====== Recorded information ======

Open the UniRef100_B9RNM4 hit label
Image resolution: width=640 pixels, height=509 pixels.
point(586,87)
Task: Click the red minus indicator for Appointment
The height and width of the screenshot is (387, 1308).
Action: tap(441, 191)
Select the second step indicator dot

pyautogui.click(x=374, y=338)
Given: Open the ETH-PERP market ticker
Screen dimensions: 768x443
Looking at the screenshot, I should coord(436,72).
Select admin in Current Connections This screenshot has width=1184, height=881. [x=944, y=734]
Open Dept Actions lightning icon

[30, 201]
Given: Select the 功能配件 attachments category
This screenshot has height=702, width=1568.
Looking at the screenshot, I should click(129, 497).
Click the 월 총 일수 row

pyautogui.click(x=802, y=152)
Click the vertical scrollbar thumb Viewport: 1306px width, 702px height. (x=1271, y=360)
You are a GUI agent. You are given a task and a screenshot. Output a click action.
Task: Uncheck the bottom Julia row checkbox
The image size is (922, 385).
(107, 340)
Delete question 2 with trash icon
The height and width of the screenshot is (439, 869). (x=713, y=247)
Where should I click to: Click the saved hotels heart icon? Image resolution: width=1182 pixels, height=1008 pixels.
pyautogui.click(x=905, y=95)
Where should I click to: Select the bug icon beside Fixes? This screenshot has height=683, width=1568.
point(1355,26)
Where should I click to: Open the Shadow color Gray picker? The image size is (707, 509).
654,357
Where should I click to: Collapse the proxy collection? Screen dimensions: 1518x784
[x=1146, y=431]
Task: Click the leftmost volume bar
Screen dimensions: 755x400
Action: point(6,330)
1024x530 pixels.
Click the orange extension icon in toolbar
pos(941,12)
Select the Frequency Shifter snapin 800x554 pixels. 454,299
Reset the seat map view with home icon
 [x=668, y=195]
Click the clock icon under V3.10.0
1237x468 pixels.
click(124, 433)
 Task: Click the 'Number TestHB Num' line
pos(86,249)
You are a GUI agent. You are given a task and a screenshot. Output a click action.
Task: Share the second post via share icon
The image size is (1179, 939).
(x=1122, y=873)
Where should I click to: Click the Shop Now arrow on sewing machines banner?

======

Short exercise:
Rewrite the records from the line with "Where should I click to: Click the saved" through the end of the records, requests included, moving every coordinate in the answers by -23.

Response below:
Where should I click to: Click the saved hotels heart icon? Image resolution: width=1182 pixels, height=1008 pixels.
pyautogui.click(x=882, y=72)
Where should I click to: Select the bug icon beside Fixes? This screenshot has height=683, width=1568.
point(1332,3)
Where should I click to: Open the Shadow color Gray picker? The image size is (707, 509).
631,334
Where should I click to: Collapse the proxy collection? Screen dimensions: 1518x784
[x=1123, y=408]
Task: Click the leftmost volume bar
Screen dimensions: 755x400
Action: point(-17,307)
1024x530 pixels.
Click the orange extension icon in toolbar
pos(918,-11)
Select the Frequency Shifter snapin 800x554 pixels. 431,276
Reset the seat map view with home icon
 [x=645, y=172]
Click the clock icon under V3.10.0
1237x468 pixels.
click(101, 410)
 Task: Click the 'Number TestHB Num' line
pos(63,226)
You are a GUI agent. You are given a task and a screenshot. Output a click action.
Task: Share the second post via share icon
The image size is (1179, 939).
(x=1099, y=850)
Where should I click to: Click the Shop Now arrow on sewing machines banner?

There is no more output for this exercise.